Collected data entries
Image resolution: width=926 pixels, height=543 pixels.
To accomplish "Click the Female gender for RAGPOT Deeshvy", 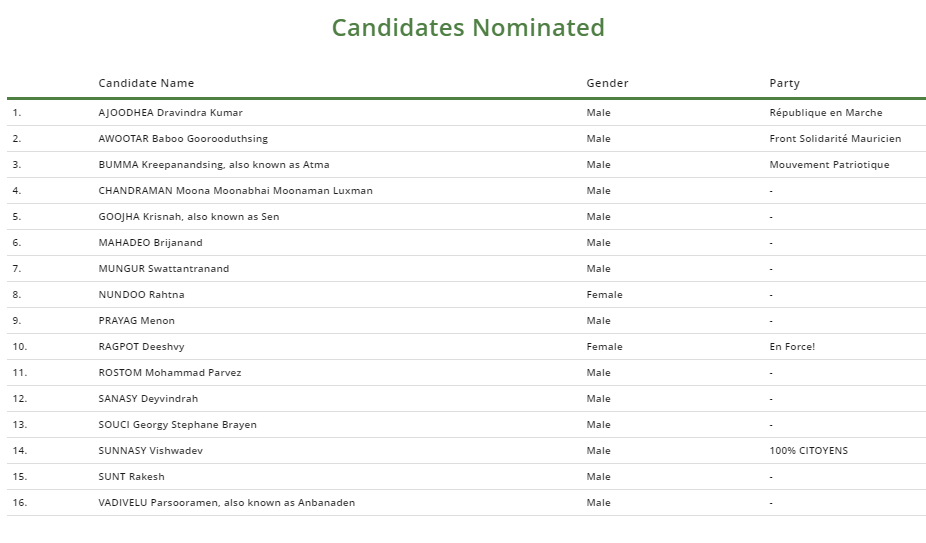I will [604, 347].
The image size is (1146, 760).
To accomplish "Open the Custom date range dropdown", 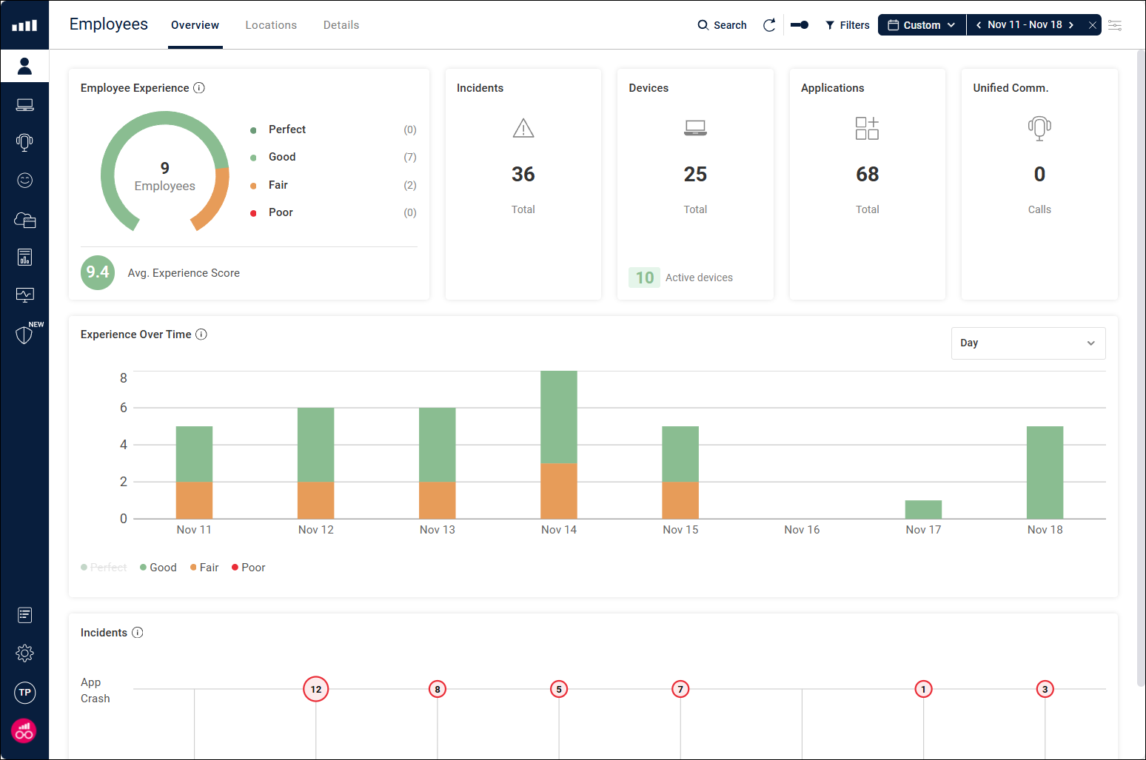I will (920, 24).
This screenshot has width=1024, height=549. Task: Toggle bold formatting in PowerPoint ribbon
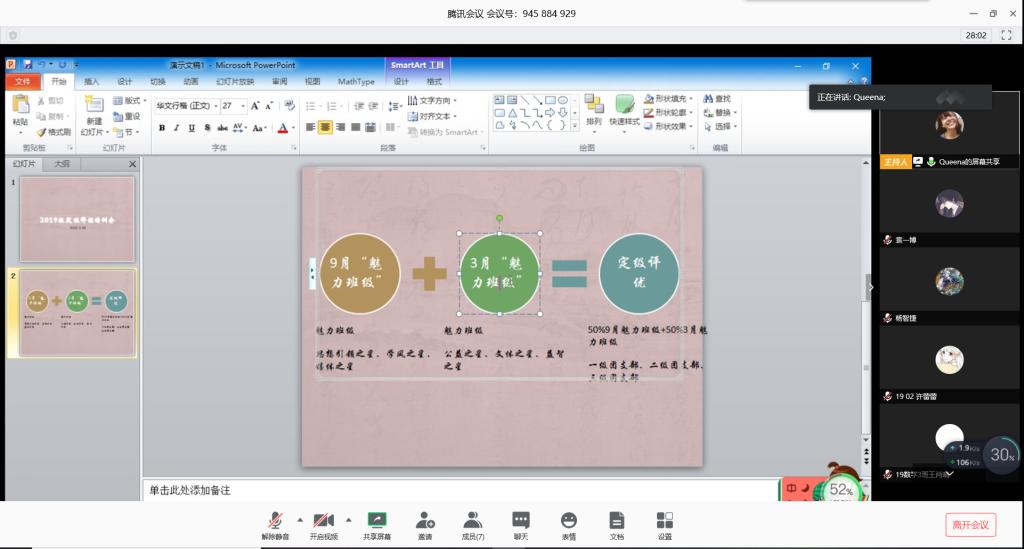point(162,128)
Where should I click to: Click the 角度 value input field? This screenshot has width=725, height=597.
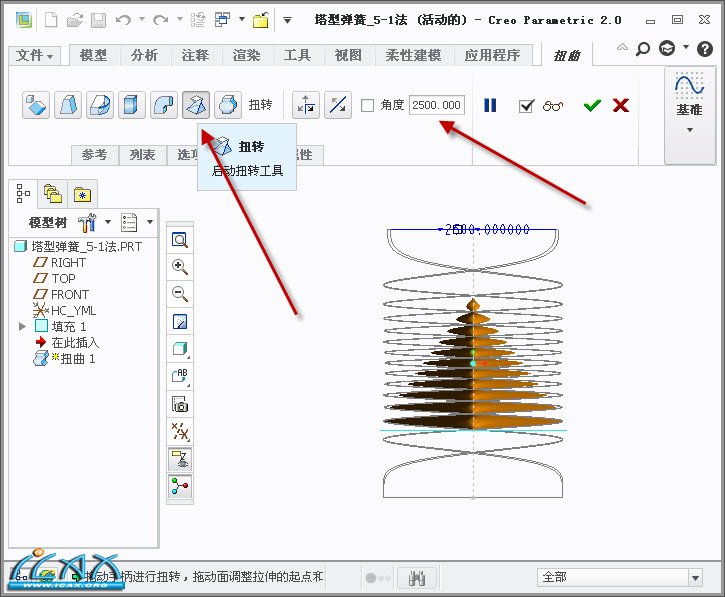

WHAT TO WORK ON - Omit the pictures and please write out exactly the lines between the one containing "This screenshot has width=1024, height=549." and the last line of the entries, both included.

REPLY TO THE EXERCISE -
This screenshot has width=1024, height=549. Task: Toggle bold formatting in PowerPoint ribbon
point(162,128)
Where should I click to: Click the 角度 value input field? This screenshot has width=725, height=597.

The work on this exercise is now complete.